Pour autant, "toutes les cartes seront entre les mains de la Chine", qui sera "intransigeante sur les prix" soutient-elle, rappelant que la construction du premier gazoduc, Force de Sibérie 1, a pris une vingtaine d'années.
Avant le voyage de Vladimir Poutine en Chine, son conseiller diplomatique Iouri Ouchakov a indiqué aux journalistes que des discussions "très détaillées" à ce sujet sont prévues avec Xi Jinping.
Les analystes restent partagés sur la probabilité que le dossier avance lors de cette visite. M. Gromov a estimé que les chances sont "assez élevées".

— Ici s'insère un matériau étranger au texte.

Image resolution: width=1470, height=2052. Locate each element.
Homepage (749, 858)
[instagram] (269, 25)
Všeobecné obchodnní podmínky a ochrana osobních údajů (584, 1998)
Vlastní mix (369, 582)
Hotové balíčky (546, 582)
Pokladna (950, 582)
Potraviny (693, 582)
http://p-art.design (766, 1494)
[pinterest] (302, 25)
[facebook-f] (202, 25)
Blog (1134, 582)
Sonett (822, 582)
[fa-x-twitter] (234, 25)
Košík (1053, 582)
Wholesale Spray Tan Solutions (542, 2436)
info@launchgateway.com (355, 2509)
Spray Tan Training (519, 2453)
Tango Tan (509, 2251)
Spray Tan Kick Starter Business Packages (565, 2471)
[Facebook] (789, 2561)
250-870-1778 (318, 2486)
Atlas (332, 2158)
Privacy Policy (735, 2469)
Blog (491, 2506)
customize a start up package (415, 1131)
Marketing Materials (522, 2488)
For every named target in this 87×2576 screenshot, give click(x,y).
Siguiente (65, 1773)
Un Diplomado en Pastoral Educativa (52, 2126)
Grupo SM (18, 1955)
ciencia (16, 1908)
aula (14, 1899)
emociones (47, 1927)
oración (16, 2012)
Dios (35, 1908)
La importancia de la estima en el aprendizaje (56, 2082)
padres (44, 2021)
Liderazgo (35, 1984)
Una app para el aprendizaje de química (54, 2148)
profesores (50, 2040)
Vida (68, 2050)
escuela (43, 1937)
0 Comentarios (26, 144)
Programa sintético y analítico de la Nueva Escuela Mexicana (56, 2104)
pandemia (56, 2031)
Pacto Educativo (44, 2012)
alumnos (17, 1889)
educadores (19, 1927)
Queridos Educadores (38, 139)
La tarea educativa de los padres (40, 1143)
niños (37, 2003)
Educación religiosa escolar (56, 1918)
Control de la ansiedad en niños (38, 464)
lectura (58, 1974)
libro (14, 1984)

- Approfondissement des liens -
Selon les experts, les hésitations de la Chine sont aussi dictées par la volonté de Pékin d'équilibrer ses importations énergétiques en diversifiant ses fournisseurs, pour ne pas devenir trop dépendant d'une seule source.
La Chine a cependant augmenté ces dernières années ses achats d'hydrocarbures à prix réduit auprès de la Russie, soucieuse d'écouler sa production sur fond de sanctions occidentales.
Pékin a importé pour 2,3 milliards de dollars (environ 2 milliards d'euros) de gaz naturel russe rien qu'au cours des trois premiers mois de 2026, soit trois fois plus qu'à la même période en 2022.
Les ventes d'énergie russe à la Chine constituent la partie "la plus stable" du renforcement continu des relations entre les deux pays, souligne M. Korolev.
S'il est achevé, le projet Force de Sibérie 2 renforcerait cette interdépendance entre deux des principales puissances mondiales. Il signalerait aux Occidentaux que la Russie "n'est pas isolée et peut toujours mener à bien de grands projets d'infrastructure", ajoute-t-il.